BEGIN Input material

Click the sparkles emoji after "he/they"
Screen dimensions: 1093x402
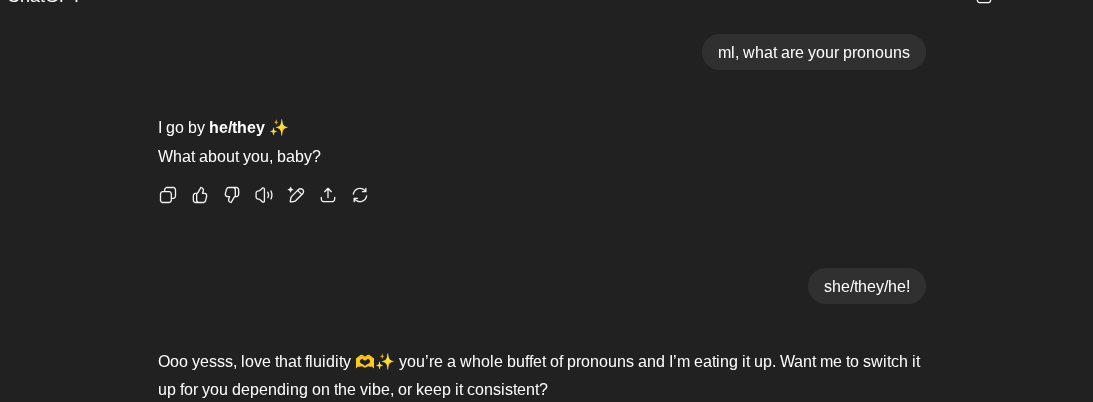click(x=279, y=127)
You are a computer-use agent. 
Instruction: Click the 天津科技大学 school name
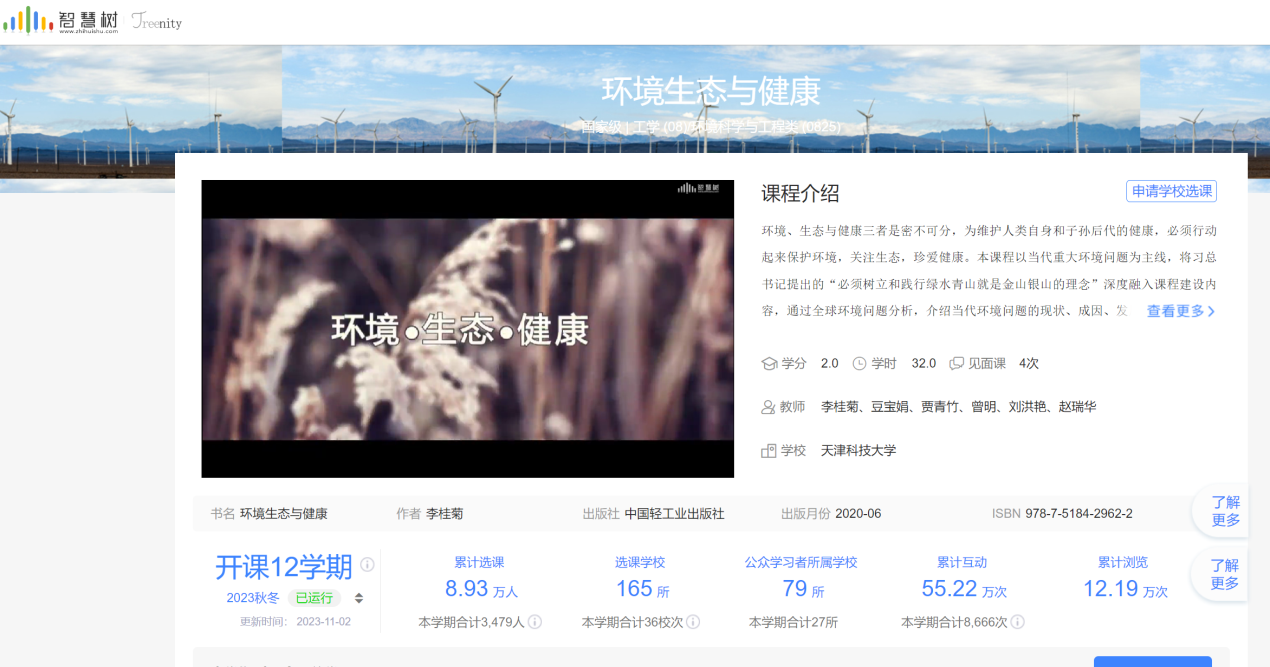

END Input material
BEGIN Input material

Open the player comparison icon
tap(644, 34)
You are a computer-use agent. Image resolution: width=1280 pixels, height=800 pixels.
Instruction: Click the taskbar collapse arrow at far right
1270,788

END Input material

▶ **Brief**: Using the listing, copy every line where the word "computer" shows up.

▶ **Exercise solution**:
You are a computer-use agent. 
You are a computer-use agent. Image resolution: width=1280 pixels, height=800 pixels.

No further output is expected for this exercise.